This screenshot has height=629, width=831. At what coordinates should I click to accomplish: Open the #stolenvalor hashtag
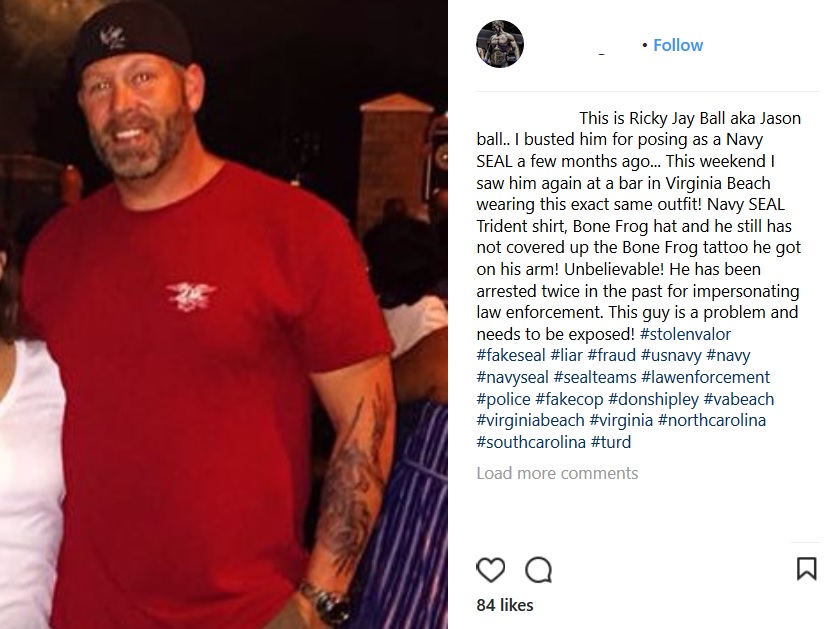pos(685,334)
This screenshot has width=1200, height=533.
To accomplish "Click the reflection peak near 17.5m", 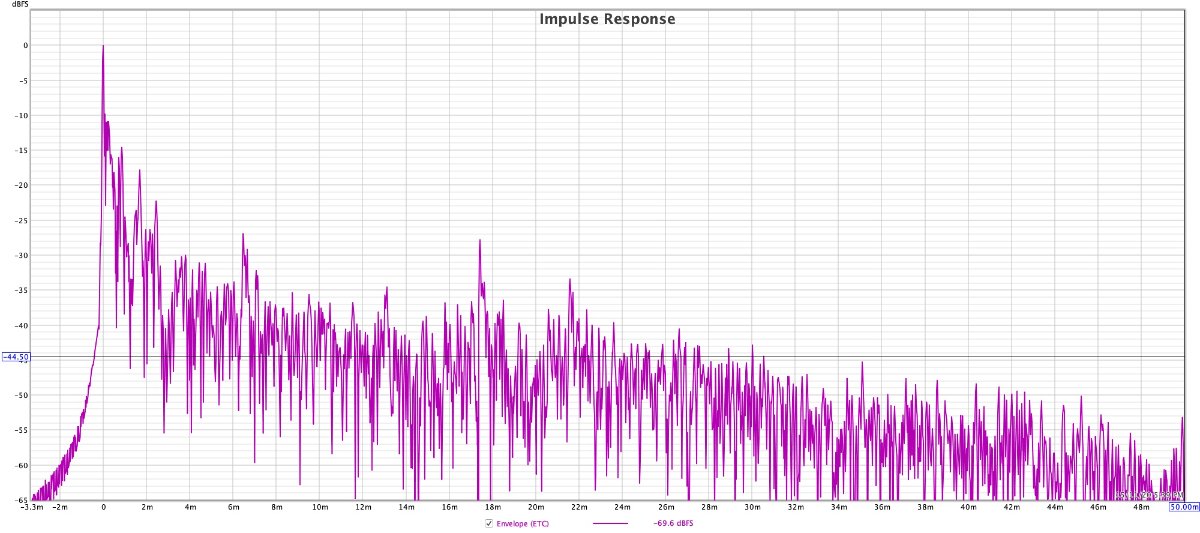I will (480, 241).
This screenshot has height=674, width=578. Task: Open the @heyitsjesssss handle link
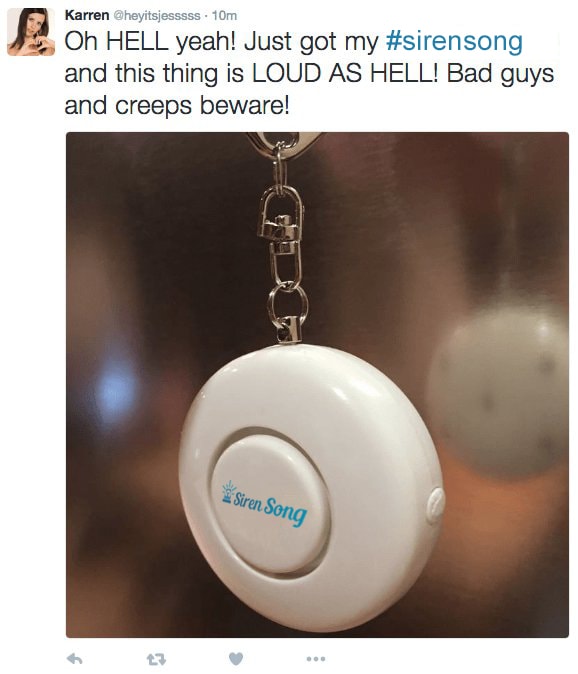[157, 15]
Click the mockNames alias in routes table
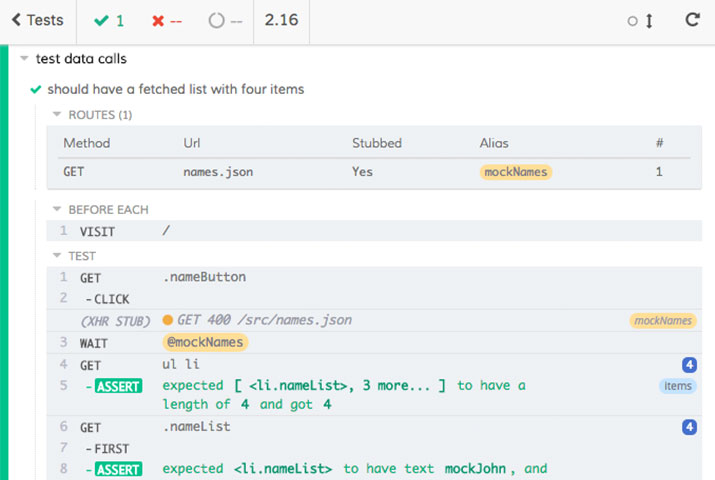Image resolution: width=715 pixels, height=480 pixels. point(515,172)
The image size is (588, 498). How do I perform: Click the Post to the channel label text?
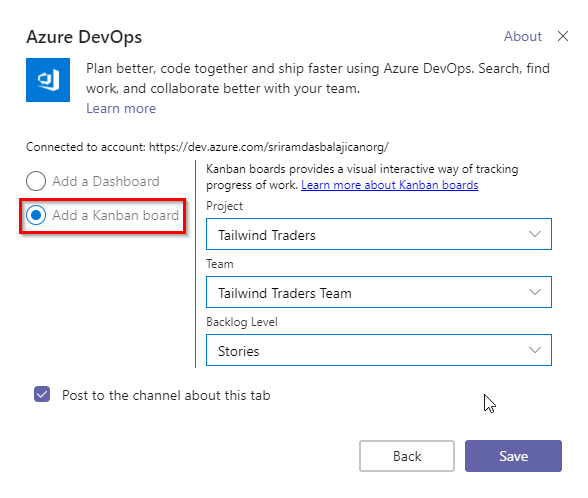[x=166, y=395]
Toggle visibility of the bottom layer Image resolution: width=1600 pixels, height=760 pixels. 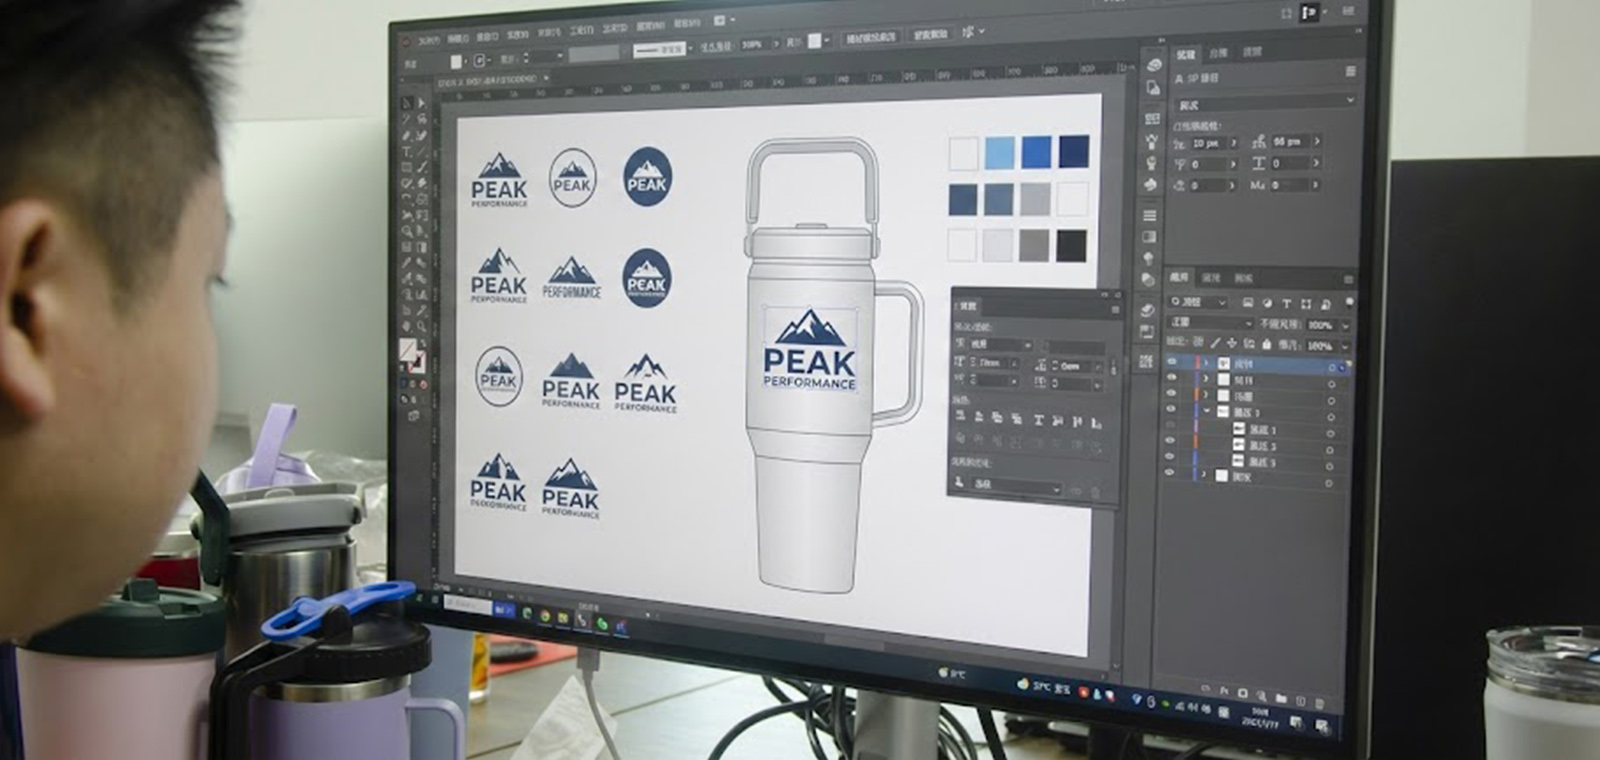click(1170, 474)
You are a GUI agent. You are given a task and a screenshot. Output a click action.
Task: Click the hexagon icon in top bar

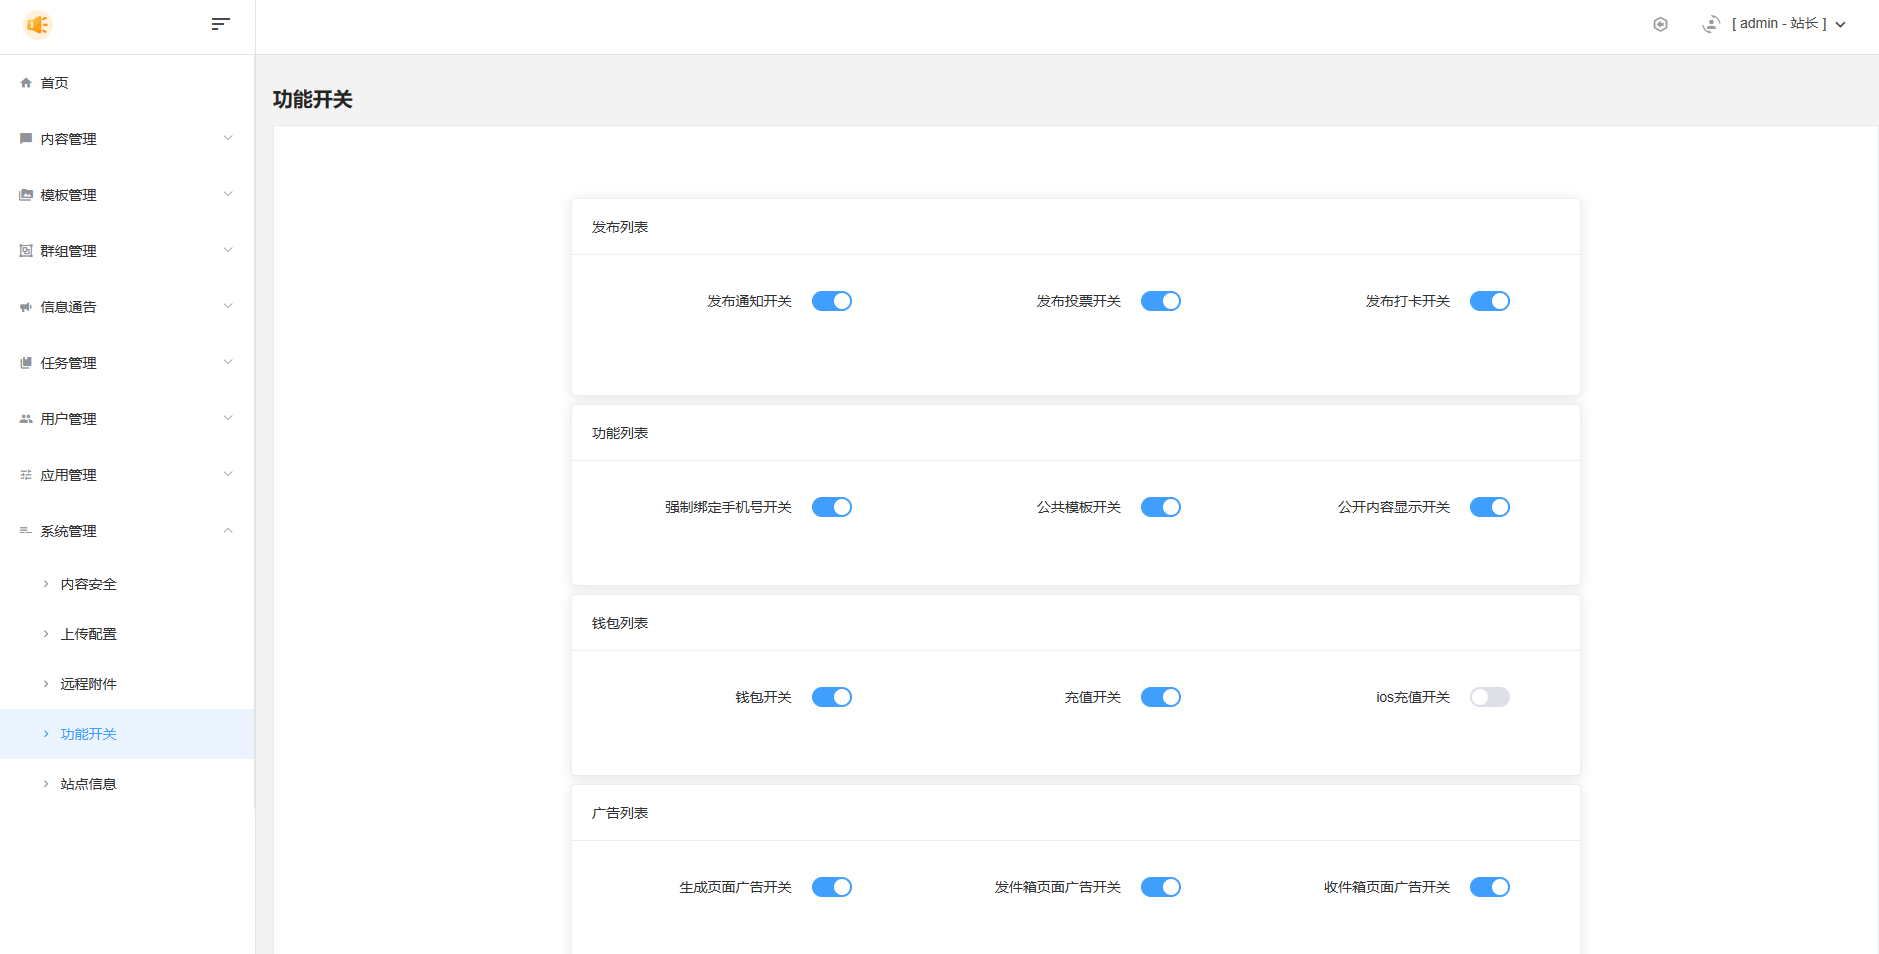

━━━━

• [Task directions]: Copy out the part of the records that opens with the line containing "You are a GUI" and runs to the end of the records, both ends included, leaving the pictures out of your answer.

• [Task result]:
You are a GUI agent. You are given a task and a screenshot. Output a click action.
Task: Click the hexagon icon in top bar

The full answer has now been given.